WHAT IS NEEDED => A single number is expected: the count of lines below where the word "mention" occurs.

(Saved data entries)
-- Opening Marker --
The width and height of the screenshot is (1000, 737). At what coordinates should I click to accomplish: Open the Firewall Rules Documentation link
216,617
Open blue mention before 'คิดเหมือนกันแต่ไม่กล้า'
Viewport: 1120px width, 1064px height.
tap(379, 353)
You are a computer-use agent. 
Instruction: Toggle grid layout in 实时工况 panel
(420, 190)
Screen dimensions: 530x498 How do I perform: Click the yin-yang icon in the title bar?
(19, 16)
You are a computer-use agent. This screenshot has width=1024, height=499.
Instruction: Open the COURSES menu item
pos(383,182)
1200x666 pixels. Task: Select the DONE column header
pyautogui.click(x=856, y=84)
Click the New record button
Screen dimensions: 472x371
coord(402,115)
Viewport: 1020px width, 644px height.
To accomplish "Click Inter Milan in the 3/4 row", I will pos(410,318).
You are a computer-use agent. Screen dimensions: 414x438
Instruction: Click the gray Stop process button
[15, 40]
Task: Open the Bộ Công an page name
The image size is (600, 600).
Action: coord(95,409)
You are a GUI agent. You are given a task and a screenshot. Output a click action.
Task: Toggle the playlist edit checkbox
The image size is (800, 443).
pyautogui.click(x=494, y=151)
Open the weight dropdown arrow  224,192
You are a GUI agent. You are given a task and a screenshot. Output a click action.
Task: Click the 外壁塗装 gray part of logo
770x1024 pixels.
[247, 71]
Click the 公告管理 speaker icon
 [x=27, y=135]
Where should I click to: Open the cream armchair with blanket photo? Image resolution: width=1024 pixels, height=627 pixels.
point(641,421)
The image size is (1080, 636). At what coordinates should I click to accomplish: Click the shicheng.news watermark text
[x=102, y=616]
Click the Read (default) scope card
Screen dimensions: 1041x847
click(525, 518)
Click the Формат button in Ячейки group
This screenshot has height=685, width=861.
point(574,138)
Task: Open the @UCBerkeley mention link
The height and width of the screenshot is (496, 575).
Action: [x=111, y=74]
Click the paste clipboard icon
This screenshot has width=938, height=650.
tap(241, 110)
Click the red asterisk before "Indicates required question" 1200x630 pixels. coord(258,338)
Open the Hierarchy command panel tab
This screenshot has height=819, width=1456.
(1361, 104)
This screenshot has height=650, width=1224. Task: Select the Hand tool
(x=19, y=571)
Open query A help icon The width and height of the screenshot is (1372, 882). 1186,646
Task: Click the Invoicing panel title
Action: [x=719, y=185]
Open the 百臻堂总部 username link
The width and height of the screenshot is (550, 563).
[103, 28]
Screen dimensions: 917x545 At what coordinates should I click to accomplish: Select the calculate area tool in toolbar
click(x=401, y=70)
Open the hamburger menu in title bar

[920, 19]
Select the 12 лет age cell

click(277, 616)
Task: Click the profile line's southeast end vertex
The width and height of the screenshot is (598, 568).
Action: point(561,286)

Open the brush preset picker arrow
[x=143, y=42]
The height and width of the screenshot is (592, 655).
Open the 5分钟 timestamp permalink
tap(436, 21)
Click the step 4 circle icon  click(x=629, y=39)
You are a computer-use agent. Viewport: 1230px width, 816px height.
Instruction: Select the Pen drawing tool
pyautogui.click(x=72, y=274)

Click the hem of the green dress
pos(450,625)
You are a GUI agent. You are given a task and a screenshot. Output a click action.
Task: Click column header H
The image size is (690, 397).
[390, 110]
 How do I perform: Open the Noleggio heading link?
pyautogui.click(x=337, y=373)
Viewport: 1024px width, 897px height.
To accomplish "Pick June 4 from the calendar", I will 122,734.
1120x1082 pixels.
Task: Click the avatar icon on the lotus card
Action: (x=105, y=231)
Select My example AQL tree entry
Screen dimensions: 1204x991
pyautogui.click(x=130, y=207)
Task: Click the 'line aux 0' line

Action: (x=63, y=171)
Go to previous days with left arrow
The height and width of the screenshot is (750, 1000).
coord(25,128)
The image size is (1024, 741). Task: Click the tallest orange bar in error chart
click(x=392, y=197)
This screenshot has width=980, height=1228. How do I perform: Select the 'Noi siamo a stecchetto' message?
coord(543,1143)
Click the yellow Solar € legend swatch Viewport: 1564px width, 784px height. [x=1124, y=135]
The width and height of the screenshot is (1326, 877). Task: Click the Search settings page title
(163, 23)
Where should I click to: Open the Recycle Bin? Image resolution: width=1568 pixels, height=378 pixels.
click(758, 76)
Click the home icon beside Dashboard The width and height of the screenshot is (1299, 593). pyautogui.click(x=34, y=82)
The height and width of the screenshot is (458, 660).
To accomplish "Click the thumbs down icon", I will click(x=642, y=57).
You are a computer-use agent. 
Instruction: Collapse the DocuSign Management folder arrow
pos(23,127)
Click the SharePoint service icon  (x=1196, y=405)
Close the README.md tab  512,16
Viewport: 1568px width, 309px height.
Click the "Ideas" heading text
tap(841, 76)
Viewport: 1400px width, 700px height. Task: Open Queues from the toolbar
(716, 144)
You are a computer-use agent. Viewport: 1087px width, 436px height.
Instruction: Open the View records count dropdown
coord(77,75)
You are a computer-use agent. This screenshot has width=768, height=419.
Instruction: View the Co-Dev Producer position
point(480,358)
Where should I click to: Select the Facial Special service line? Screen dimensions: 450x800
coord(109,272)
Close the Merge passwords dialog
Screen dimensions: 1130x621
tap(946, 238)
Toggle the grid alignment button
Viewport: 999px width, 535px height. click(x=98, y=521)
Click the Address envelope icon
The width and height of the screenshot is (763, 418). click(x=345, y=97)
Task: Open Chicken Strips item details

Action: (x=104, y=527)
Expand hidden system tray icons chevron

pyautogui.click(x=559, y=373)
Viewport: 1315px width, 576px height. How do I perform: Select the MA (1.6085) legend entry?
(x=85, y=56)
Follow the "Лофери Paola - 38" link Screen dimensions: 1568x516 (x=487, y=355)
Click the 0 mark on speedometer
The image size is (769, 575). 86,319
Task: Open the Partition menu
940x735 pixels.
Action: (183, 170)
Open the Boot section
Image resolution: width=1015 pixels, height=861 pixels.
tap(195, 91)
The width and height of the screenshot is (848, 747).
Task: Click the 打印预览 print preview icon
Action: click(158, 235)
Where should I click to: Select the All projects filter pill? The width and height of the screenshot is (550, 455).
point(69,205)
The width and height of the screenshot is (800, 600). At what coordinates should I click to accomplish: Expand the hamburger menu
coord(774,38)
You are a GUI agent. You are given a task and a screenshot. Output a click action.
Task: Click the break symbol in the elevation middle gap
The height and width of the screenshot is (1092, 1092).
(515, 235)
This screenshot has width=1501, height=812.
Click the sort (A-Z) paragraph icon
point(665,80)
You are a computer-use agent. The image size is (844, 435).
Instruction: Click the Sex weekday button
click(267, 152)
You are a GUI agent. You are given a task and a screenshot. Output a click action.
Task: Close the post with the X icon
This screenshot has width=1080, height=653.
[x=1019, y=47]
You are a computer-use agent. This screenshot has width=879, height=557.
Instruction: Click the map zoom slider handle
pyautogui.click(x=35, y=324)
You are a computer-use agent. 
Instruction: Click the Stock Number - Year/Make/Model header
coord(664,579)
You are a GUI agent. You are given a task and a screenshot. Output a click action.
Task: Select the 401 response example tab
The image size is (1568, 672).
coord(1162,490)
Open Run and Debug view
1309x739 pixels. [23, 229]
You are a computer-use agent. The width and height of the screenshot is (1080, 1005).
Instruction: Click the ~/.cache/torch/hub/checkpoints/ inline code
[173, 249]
-- Closing Marker --
SOLUTION FOR THIS EXERCISE => 2